** Directions **
Format the lines from the one containing "Where should I" through the one containing "tap(10, 548)" as a JSON list of strings, one string per line, with blank lines and pictures left out.

** Provided records **

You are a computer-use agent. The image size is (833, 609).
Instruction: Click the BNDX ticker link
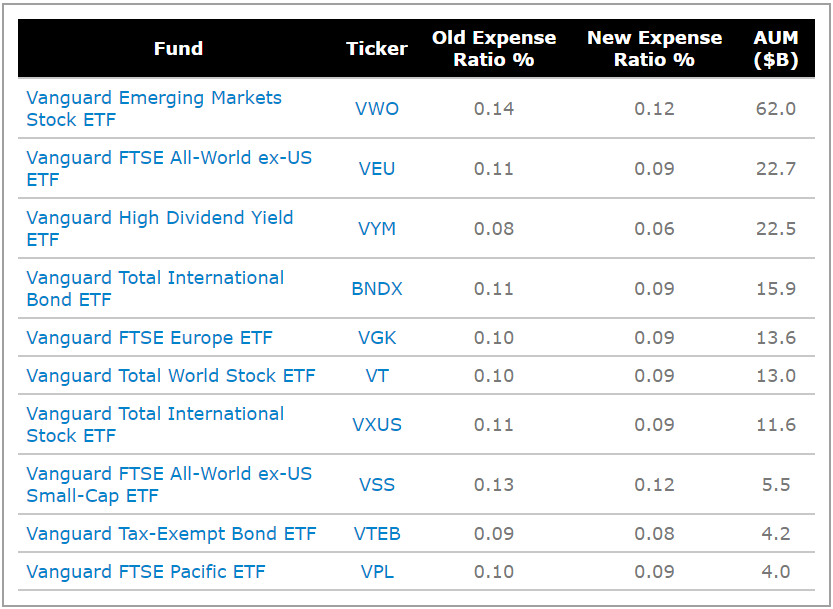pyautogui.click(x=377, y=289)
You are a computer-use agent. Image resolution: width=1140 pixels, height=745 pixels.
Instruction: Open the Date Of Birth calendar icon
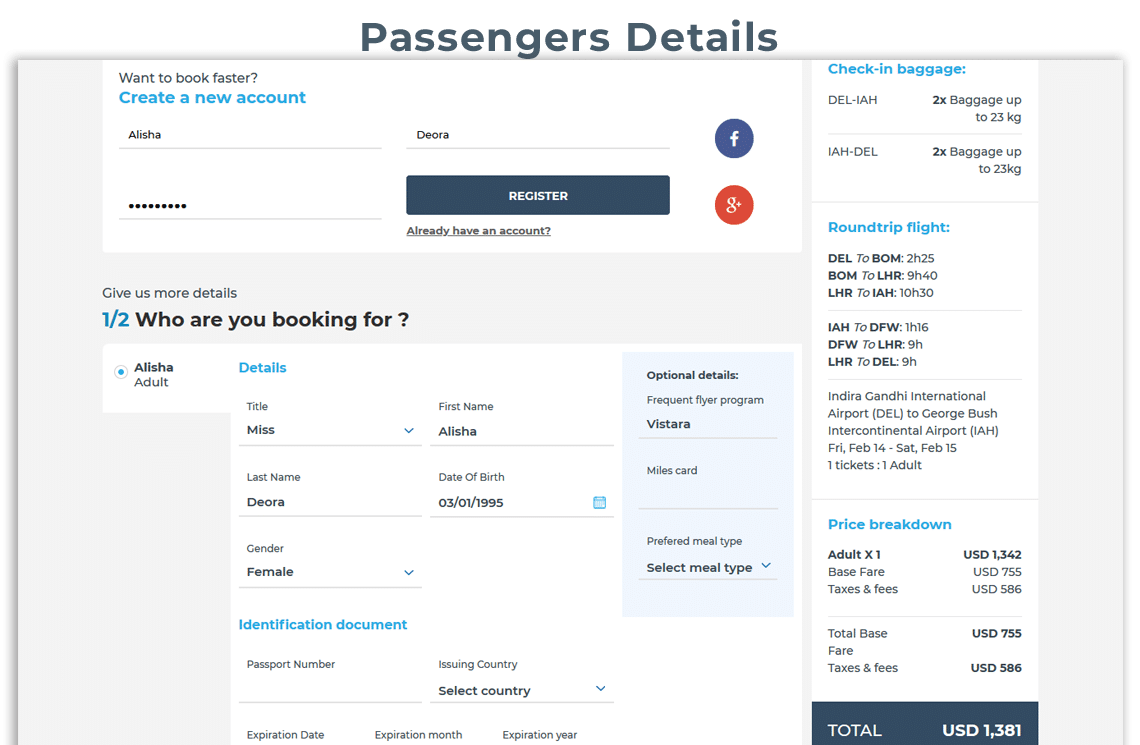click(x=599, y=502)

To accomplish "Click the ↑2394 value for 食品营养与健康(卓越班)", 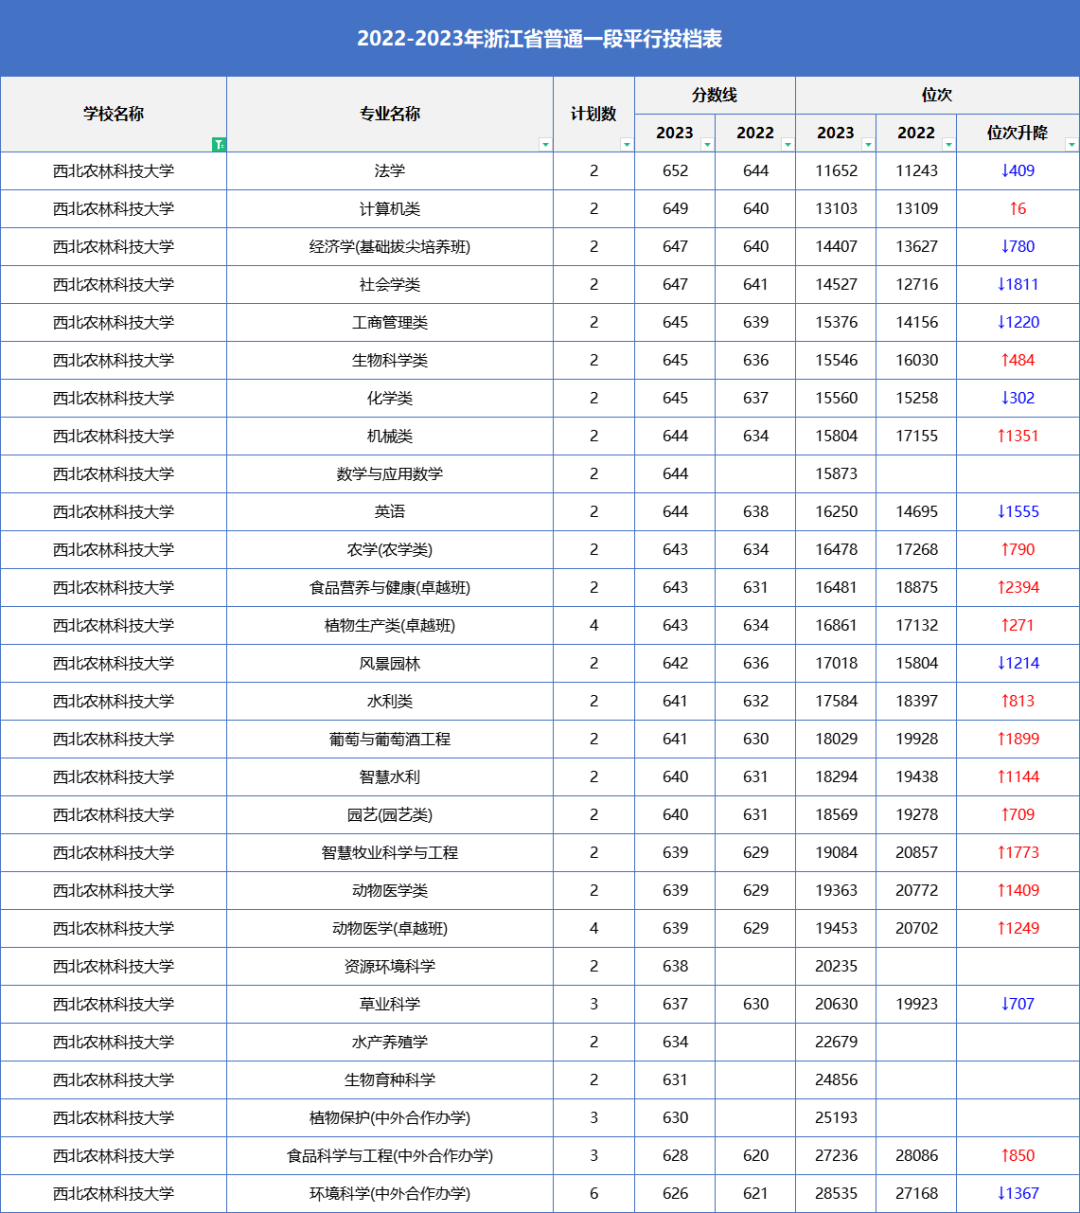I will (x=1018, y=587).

---

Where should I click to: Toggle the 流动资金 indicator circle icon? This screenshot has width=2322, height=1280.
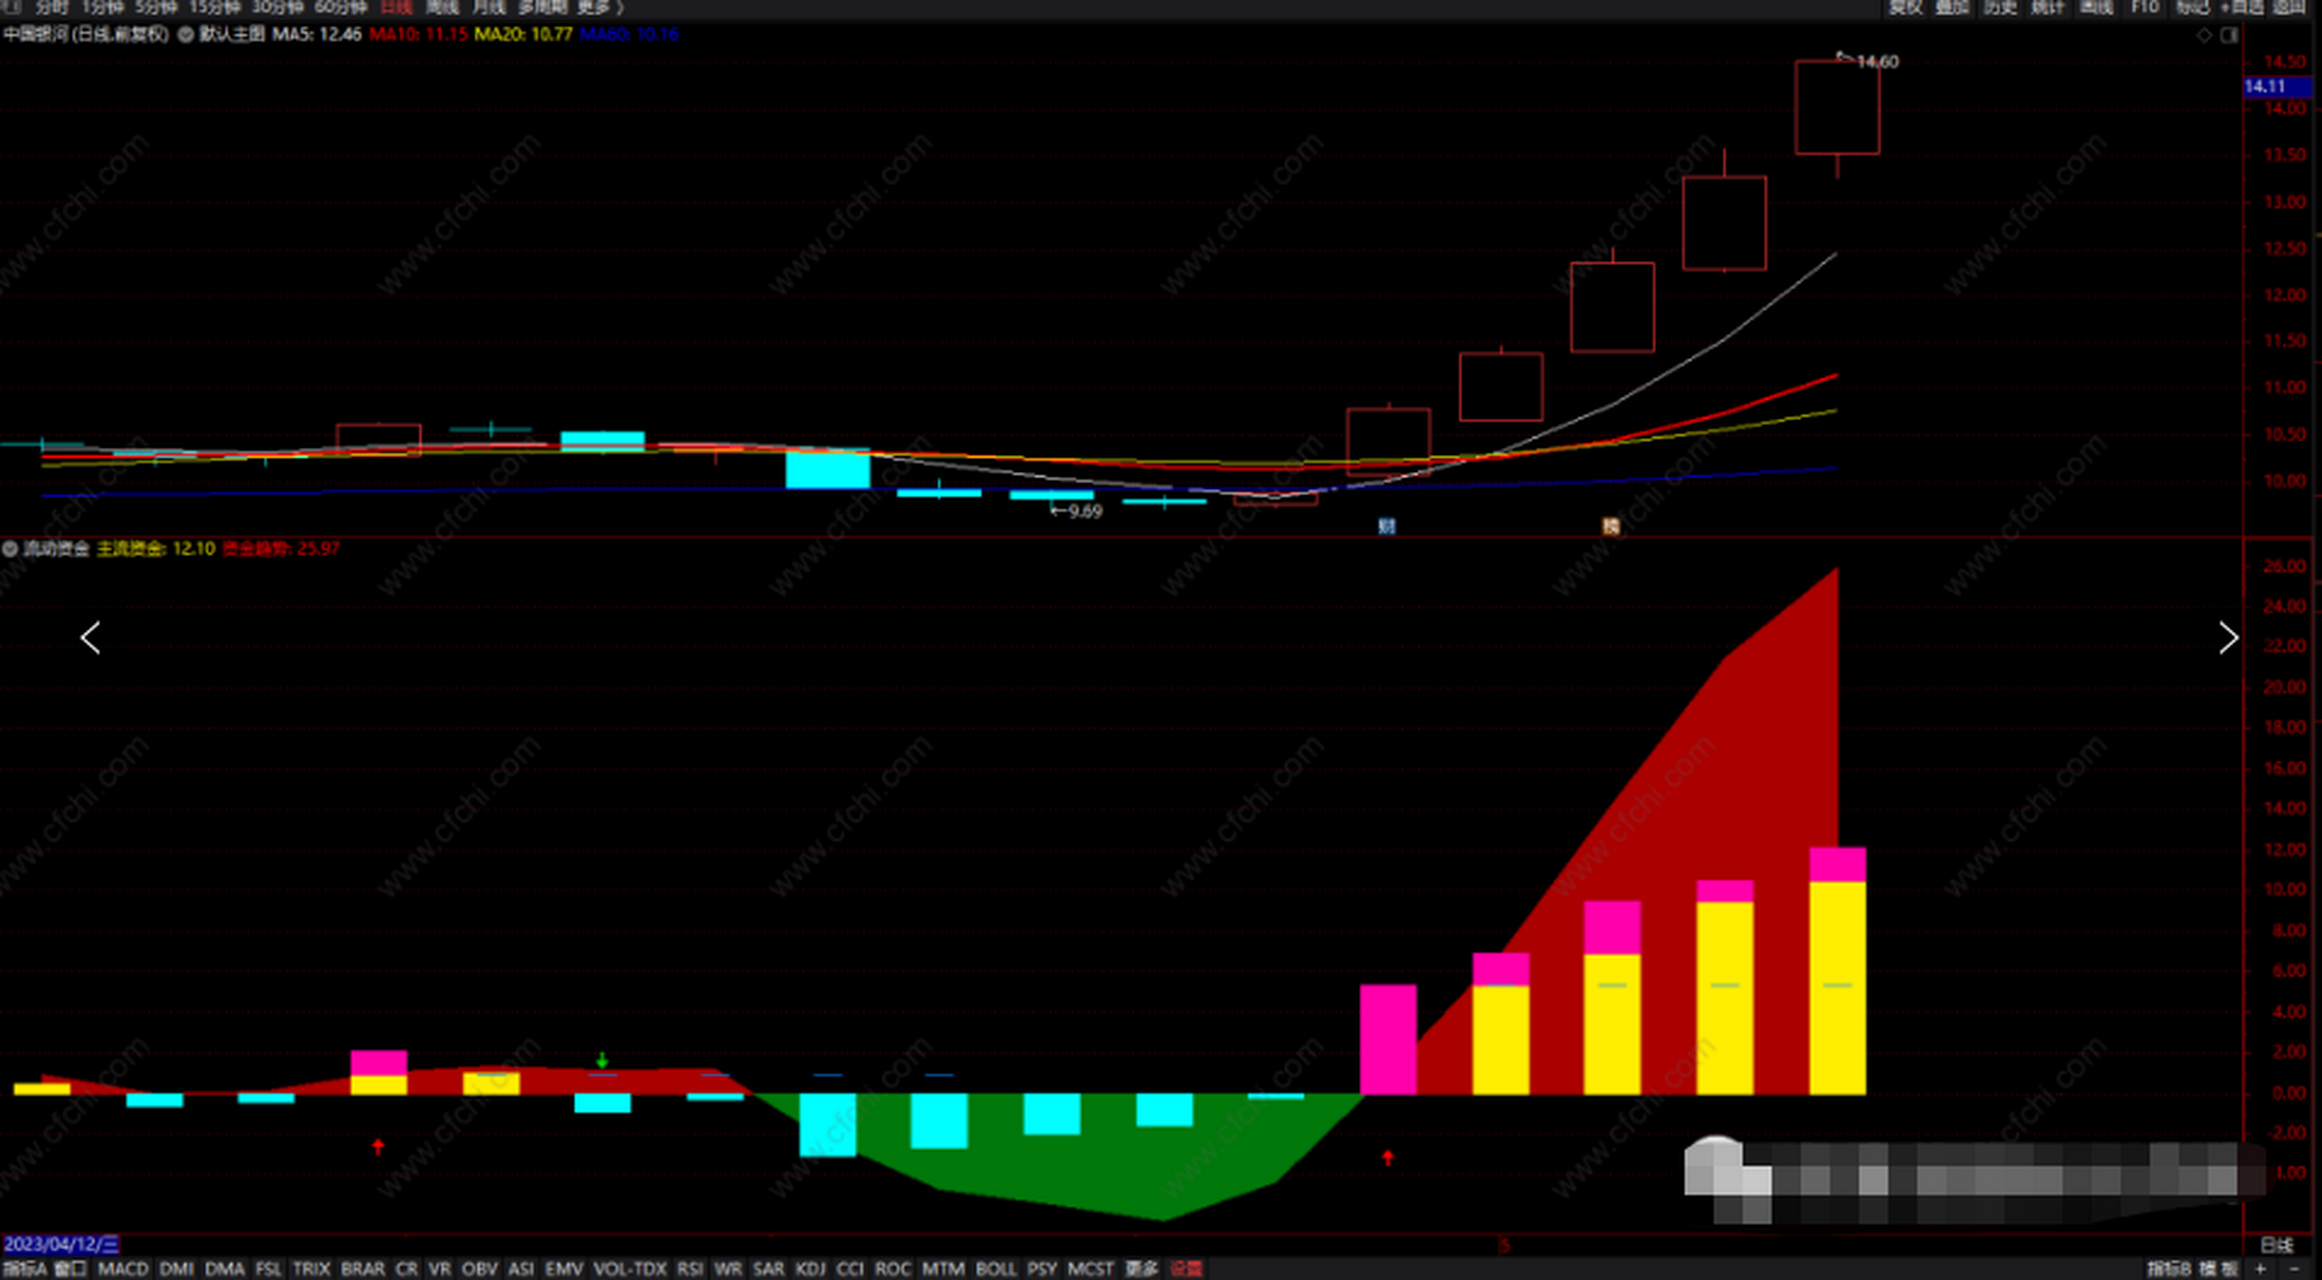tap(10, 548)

** In response **
[
  "Where should I click to: Toggle the 流动资金 indicator circle icon? This screenshot has width=2322, height=1280.",
  "tap(10, 548)"
]